Esta sexta-feira, através da rede social X, Pedro Sánchez anunciou a intenção de incluir o direito ao aborto da Constituição de forma a impedir que “os direitos e as liberdades das mulheres” sejam colocados em causa. Além disso, o primeiro-ministro anunciou também a reformulação da lei existente para proibir, de forma expressa “a difusão de informação falsa às mulheres”.
“O que aconteceu na Câmara de Madrid é gravíssimo e demonstra o alinhamento do Partido Popular com o Vox no que toca ao retrocesso de direitos adquiridos, neste caso, pelas mulheres. O que posso dizer é que o Governo de Espanha vai garantir que este direito seja preservado, independentemente das ações políticas de determinadas Câmaras Municipais”, disse Sánchez, antes da reunião da Comunidade Política Europeia em Copenhaga.
Contradições no PP
No lado do Partido Popular, o presidente da Câmara de Madrid, José Luís Martínez Almeida, esforça-se para tentar explicar o sucedido.
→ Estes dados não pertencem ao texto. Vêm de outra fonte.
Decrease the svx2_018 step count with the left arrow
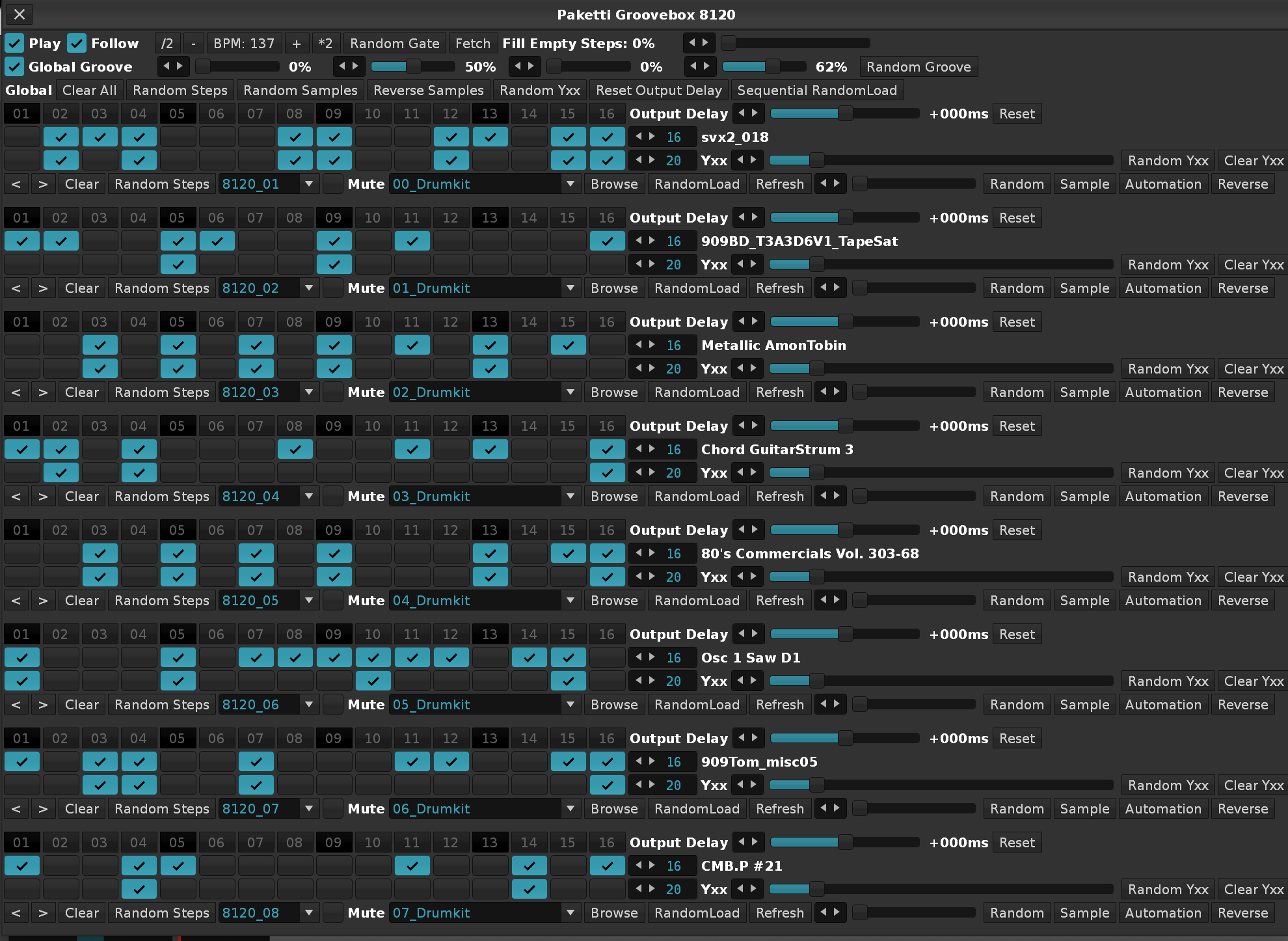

Se esta quinta-feira defendia “não haver nenhum problema em prestar informação às mulheres”, um dia depois, já reconhecia que “não há qualquer evidência científica da existência de uma síndrome pós-aborto” e, apesar do que foi aprovado na assembleia municipal, garantia que “nenhum profissional de saúde será obrigado a dar essa informação”.
Ainda assim, questionado sobre a vontade do Governo de blindar este direito na Constituição, cuja reforma implica uma maioria de três quintos no Congresso dos deputados e, por isso, precisa dos votos do PP, o partido rejeitou a iniciativa.
Em entrevista à Rádio Nacional de Espanha, Juan Bravo, deputado do Partido Popular, frisou que “o aborto já está garantido por lei” e que, hoje em dia, “uma mulher que voluntariamente tenha de tomar a decisão de abortar, pode fazê-lo”, mas que, para o PP, “não se trata de um direito”.
“Temos uma lei e uma norma que garante o aborto, e isso é suficiente. Ir além do que já está estabelecido, só pretende conseguir uma confrontação”, insistiu.
Atualmente, a França é o único país a incluir o direito ao aborto na Constituição. A medida foi aprovada em março do ano passado.